What is needed.
Copy each line of the following data that contains "will".

Records for the exercise.
-- Opening Marker --

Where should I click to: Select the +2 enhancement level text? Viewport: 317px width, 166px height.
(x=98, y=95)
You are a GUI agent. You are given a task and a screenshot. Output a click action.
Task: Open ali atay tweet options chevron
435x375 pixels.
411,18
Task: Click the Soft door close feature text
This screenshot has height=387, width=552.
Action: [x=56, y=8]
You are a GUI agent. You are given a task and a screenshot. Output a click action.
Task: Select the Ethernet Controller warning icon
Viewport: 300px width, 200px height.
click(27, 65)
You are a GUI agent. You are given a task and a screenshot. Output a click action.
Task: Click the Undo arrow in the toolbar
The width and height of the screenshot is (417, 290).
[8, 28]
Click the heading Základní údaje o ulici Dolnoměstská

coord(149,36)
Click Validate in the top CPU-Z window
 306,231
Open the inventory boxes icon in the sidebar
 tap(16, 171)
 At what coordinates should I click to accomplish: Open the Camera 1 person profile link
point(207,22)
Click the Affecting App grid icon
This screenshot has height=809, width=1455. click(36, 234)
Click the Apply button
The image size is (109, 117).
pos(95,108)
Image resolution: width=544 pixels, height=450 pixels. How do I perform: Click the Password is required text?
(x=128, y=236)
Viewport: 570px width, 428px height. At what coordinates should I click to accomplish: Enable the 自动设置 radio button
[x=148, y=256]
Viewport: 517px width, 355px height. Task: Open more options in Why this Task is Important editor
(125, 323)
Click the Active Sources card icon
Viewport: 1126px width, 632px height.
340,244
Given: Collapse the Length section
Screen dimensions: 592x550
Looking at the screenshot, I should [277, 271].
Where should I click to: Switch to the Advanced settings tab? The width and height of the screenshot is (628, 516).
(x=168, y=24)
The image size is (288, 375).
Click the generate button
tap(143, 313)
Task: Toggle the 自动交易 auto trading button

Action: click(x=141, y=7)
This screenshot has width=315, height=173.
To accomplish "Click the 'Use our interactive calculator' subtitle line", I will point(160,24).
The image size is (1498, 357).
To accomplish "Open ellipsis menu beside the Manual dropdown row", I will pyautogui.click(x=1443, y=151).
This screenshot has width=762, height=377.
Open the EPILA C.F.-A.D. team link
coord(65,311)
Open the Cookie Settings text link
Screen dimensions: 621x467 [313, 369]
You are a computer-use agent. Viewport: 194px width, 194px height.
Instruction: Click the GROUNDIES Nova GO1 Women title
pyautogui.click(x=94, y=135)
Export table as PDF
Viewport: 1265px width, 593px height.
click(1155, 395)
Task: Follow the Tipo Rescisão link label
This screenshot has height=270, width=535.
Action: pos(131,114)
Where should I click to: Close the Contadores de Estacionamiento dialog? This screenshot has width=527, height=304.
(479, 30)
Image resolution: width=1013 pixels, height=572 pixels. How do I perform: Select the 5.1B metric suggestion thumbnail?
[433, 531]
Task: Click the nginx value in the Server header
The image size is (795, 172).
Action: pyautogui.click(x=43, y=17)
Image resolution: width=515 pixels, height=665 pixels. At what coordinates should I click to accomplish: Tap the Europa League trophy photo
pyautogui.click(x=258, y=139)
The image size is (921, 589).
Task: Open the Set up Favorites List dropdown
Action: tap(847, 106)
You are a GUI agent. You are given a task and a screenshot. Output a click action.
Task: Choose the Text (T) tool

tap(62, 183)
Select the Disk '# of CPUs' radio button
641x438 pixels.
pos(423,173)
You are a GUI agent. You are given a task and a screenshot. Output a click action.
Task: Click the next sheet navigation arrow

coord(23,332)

-- Closing Marker --

Written reply.
To accomplish "Click the 'Use our interactive calculator' subtitle line", I will point(160,24).
To accomplish "Open ellipsis menu beside the Manual dropdown row", I will pyautogui.click(x=1443, y=151).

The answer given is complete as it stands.